Print a faithful copy of the data below, word for word, with the pictures left out.

[Collected data entries]
──────────

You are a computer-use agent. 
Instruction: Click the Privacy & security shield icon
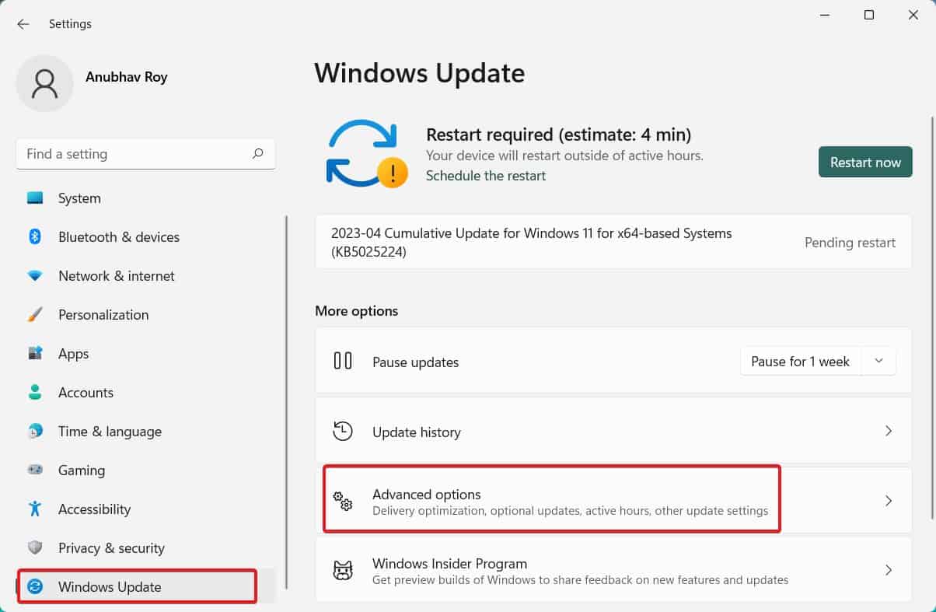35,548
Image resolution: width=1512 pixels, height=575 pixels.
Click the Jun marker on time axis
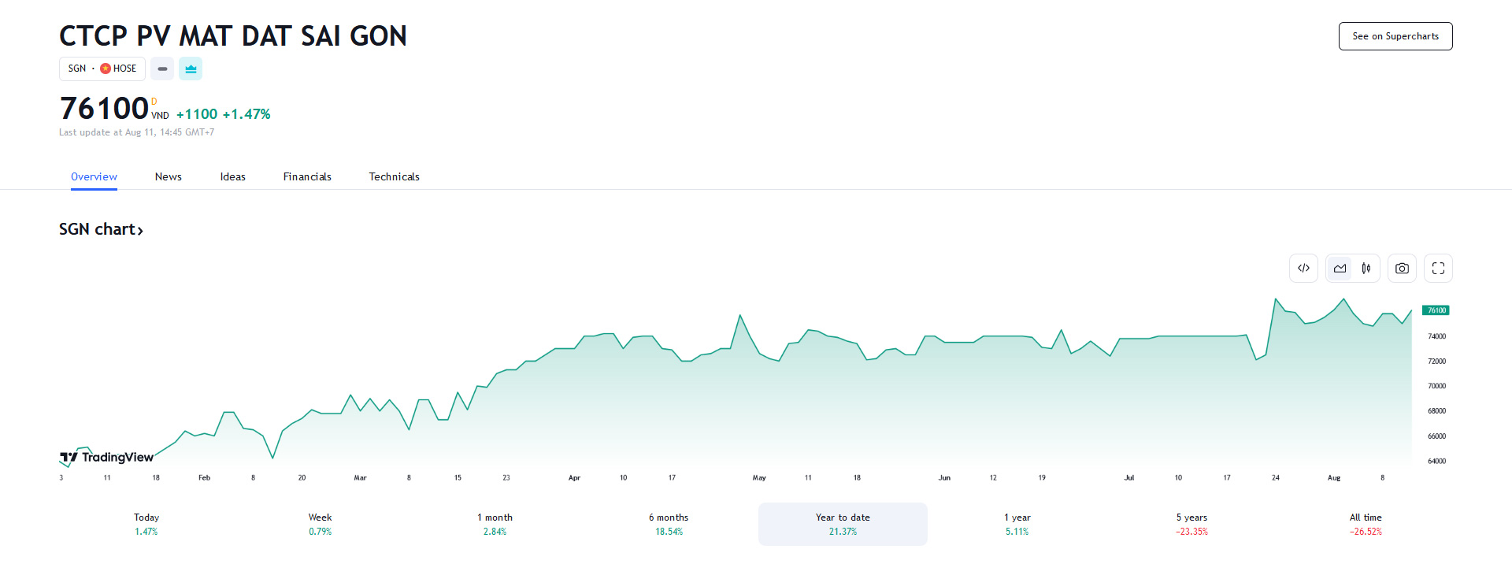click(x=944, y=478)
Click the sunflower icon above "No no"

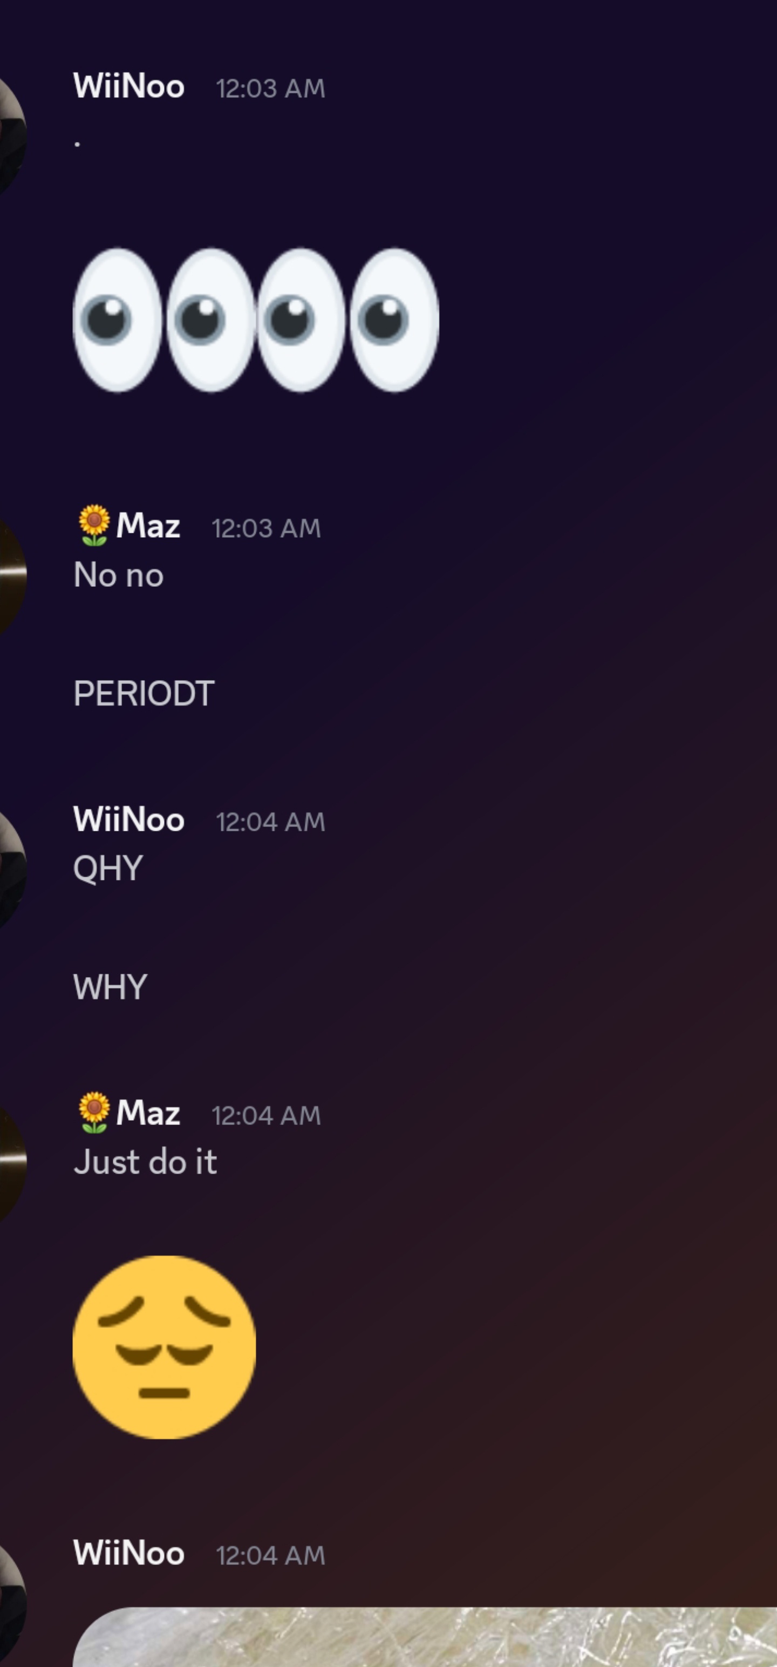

──────────

▶ Task result:
You are a computer-use agent. 
Instruction: Click the Privacy & security shield icon
35,548
Image resolution: width=1512 pixels, height=575 pixels.
Click the Jun marker on time axis
click(x=944, y=478)
Click the sunflower icon above "No no"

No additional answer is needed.